— START Data in this exercise —

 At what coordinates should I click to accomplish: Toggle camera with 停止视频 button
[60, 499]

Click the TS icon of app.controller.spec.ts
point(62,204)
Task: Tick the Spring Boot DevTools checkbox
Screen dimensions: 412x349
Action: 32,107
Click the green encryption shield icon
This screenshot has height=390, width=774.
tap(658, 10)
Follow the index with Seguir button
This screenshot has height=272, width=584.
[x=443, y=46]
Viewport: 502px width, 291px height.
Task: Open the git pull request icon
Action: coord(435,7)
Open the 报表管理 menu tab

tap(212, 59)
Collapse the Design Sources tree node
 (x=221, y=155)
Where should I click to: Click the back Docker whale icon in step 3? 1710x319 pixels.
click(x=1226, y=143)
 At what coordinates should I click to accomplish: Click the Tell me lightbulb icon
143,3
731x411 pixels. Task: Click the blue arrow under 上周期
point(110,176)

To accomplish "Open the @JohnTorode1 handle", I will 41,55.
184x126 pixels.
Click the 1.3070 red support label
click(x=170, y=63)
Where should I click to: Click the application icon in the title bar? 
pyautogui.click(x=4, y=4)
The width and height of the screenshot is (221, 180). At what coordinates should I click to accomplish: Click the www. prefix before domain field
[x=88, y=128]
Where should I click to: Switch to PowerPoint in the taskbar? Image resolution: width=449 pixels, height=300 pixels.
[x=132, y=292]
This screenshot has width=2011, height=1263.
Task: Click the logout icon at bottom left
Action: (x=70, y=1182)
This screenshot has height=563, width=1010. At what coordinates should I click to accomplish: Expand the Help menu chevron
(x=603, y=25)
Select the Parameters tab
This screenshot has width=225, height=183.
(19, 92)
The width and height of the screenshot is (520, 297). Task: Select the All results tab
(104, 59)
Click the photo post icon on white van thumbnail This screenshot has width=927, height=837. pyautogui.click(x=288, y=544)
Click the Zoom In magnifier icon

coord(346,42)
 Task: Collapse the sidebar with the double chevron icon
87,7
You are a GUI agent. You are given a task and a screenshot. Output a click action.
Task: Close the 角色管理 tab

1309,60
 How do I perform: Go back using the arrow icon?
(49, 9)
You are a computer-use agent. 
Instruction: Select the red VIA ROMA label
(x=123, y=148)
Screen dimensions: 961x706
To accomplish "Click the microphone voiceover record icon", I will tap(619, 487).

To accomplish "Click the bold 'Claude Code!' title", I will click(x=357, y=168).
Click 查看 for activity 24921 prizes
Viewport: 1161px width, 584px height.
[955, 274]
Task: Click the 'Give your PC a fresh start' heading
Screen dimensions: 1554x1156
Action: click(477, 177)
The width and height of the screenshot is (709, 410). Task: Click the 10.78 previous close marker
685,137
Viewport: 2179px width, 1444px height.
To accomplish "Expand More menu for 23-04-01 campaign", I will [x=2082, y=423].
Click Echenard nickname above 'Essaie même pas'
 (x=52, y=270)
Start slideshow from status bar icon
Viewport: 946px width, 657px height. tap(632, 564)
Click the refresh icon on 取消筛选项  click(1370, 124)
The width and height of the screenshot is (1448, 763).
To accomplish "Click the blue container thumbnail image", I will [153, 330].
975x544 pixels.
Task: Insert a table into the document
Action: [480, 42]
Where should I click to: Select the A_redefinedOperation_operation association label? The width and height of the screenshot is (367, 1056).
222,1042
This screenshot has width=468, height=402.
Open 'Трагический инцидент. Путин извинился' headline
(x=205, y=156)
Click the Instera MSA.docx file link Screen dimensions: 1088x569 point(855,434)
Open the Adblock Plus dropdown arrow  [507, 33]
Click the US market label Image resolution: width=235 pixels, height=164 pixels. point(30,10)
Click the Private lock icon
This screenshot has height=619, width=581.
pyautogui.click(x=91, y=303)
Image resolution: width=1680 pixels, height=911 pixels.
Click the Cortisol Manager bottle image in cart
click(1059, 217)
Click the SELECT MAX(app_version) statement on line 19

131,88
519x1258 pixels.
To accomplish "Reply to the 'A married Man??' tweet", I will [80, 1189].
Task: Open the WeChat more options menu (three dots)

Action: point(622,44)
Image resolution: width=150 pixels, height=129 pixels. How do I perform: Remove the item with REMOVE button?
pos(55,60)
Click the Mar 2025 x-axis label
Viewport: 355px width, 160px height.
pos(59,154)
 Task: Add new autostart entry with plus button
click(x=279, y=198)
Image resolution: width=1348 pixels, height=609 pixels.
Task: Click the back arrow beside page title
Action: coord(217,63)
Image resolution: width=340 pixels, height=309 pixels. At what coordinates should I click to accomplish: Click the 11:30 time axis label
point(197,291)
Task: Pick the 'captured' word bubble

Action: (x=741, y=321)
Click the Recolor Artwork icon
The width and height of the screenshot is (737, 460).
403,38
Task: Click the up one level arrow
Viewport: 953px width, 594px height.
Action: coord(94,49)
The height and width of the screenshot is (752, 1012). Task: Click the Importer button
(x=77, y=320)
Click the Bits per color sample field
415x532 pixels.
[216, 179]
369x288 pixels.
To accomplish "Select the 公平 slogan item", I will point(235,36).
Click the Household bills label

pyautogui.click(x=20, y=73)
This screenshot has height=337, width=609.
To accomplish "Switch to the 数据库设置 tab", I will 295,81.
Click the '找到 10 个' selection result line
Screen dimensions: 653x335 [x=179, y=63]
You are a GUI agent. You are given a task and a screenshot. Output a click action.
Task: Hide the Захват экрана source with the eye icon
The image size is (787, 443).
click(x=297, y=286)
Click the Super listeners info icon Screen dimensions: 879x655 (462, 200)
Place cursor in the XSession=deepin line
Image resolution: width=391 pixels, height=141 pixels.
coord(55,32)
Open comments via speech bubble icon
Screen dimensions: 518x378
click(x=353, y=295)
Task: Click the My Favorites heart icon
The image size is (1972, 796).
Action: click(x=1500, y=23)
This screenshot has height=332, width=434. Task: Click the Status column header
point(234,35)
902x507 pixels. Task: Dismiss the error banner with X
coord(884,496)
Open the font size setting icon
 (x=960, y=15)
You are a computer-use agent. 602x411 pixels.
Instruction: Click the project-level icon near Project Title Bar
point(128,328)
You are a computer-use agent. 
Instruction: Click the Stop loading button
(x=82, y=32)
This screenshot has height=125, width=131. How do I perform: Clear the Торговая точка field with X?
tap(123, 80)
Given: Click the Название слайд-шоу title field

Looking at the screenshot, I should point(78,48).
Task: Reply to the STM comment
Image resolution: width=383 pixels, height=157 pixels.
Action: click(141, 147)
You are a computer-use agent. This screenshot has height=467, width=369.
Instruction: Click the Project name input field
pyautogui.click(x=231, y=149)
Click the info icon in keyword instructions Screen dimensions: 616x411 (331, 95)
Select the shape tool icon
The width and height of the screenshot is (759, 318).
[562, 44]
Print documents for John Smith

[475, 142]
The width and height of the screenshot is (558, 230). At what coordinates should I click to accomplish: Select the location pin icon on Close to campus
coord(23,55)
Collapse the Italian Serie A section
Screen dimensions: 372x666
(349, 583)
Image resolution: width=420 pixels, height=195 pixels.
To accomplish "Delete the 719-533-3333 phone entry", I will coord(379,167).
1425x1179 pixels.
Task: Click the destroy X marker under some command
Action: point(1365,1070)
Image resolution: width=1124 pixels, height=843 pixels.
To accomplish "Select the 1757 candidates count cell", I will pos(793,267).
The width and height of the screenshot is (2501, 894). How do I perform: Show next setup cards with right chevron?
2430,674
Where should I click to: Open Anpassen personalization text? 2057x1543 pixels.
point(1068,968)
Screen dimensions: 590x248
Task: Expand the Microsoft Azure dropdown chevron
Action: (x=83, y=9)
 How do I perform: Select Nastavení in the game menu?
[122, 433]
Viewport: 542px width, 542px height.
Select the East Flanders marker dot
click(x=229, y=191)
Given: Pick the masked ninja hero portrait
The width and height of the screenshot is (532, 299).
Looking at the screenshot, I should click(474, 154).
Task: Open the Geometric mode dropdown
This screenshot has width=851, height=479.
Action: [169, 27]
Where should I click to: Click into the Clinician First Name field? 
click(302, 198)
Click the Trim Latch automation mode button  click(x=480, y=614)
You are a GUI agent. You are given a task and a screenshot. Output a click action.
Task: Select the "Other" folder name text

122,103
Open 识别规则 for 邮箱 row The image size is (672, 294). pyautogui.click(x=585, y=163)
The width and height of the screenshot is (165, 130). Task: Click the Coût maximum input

— END Data in this exercise —

Do this:
Rewrite the lines from the first one up to and including the line with "[x=88, y=128]", replacing "checkbox" with "check box" and leaving everything else unchanged.

Full response:
 At what coordinates should I click to accomplish: Toggle camera with 停止视频 button
[60, 499]

Click the TS icon of app.controller.spec.ts
point(62,204)
Task: Tick the Spring Boot DevTools check box
Screen dimensions: 412x349
Action: 32,107
Click the green encryption shield icon
This screenshot has height=390, width=774.
tap(658, 10)
Follow the index with Seguir button
This screenshot has height=272, width=584.
[x=443, y=46]
Viewport: 502px width, 291px height.
Task: Open the git pull request icon
Action: coord(435,7)
Open the 报表管理 menu tab

tap(212, 59)
Collapse the Design Sources tree node
 (x=221, y=155)
Where should I click to: Click the back Docker whale icon in step 3? 1710x319 pixels.
click(x=1226, y=143)
 At what coordinates should I click to accomplish: Click the Tell me lightbulb icon
143,3
731x411 pixels. Task: Click the blue arrow under 上周期
point(110,176)

To accomplish "Open the @JohnTorode1 handle", I will 41,55.
184x126 pixels.
Click the 1.3070 red support label
click(x=170, y=63)
Where should I click to: Click the application icon in the title bar? 
pyautogui.click(x=4, y=4)
The width and height of the screenshot is (221, 180). At what coordinates should I click to accomplish: Click the www. prefix before domain field
[x=88, y=128]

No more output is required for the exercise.